We use quantitative proteomics approaches for the identification of candidate biomarkers in human diseases and infectious microorganisms. We also routinely employ high-resolution proteomics for proteogenomic characterization of various organisms. State-of-the-art mass spectrometry facility at IOB include an LTQ Orbitrap Velos mass spectrometer which is a hybrid Fourier Transform mass spectrometer that combines features of linear ion trap and orbitrap mass analyzer. We also have Agilent 1260 Infinity series HPLC system and Thermo Scientific Easy nLC II liquid chromatography systems. Apart from mass spectrometry, facilities to carry out other proteomic experiments like yeast-two hybrid, GST-pull down and western blotting are also available at IOB. These platforms help us to study cell signaling molecules and their interactions in cancer and other diseases.
Metabolomics and Lipidomics
Metabolomics is the “systematic study of the unique chemical fingerprints that specific cellular processes leave behind”. A metabolomics analysis provides a deeper understanding of metabolite expression within complex biological systems, and the proper analysis and interpretation of such results may potentially indicate the metabolite function.
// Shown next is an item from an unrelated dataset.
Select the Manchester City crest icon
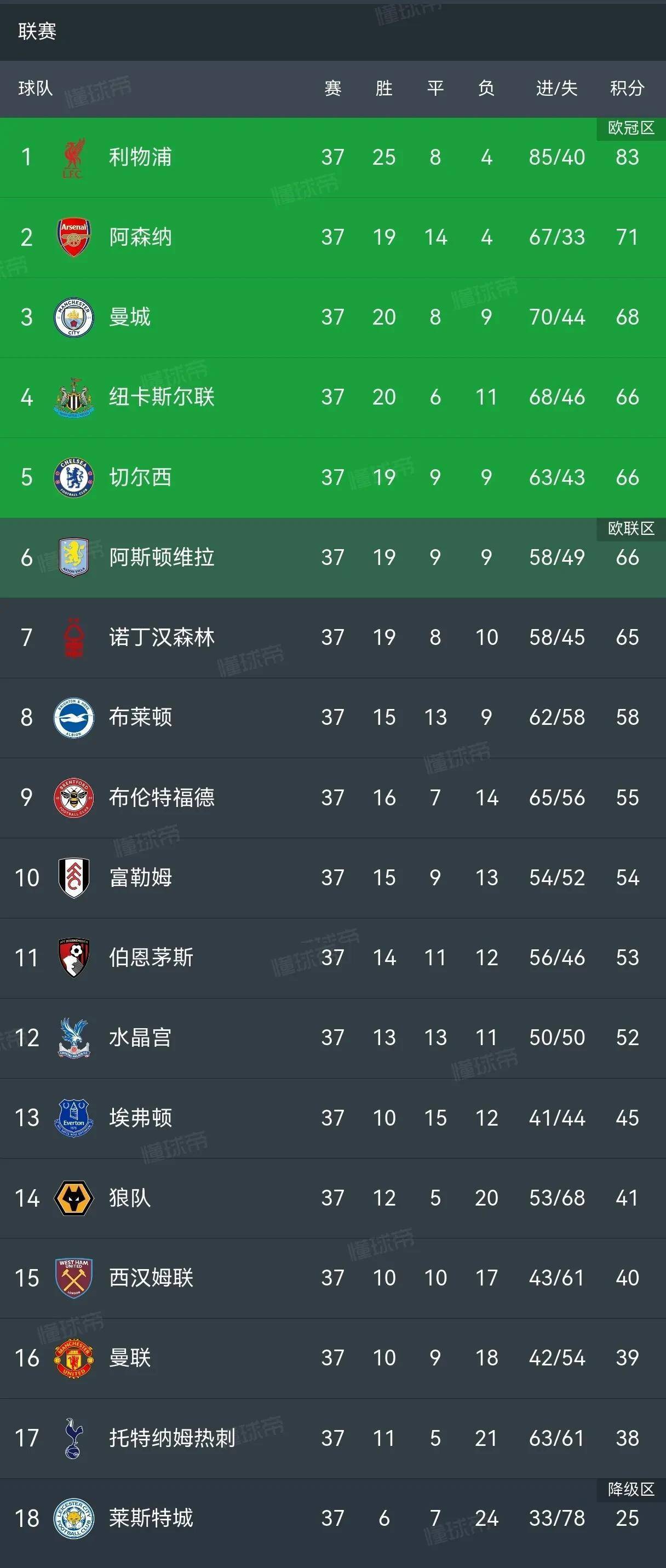pyautogui.click(x=73, y=317)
We use both targeted and untargeted metabolomics/lipidomics approaches for developing markers for human diseases with the major emphasis towards rare diseases. We routinely develop targeted methods for absolute quantification of metabolites/lipids from different biological fluids. We use Altis TSQ for targeted and Q-exactive HFX for the untargeted analysis with Dionex and Vanquish UHPLCs in the front end. Currently, we are performing metabolomics/ lipidomics on different biological fluids like serum, dried blood spots (DBS), urine, tissue and cell extracts. Our methods can identify variety of lipids like ceramides, dihydroceramides, glucosyl ceramides, phosphatidyl cholines, phosphatidyl ethanolamine, phosphatidyl serines and free fatty acids and metabolites like amino acids, organic acids and carnitines on our LC-MS platform. We are continuously working to enhance the coverage. For absolute quantification of these metabolites/lipids, we apply specific stable isotopically labelled internal standards.
With a vision of providing a platform for future Systems Biology approaches, we developed several highly curated databases on various aspects of Omics data, which can act as essential ingredients for discovery themes which use Systems Biology. We have successfully developed highly curated protein databases such as Human Protein Reference Database (HPRD) and Plasma Proteome Database. We have developed several resources for gene expression data pertaining to cancers including breast cancer and primary immunodeficiency diseases. We also curated information about signaling pathways in humans and developed the resource ‘NetPath’. We also developed a mass spectrometry data analysis pipeline for proteogenomic investigations. We are currently working on the development of machine-learning based models for the integration of multi-omics data.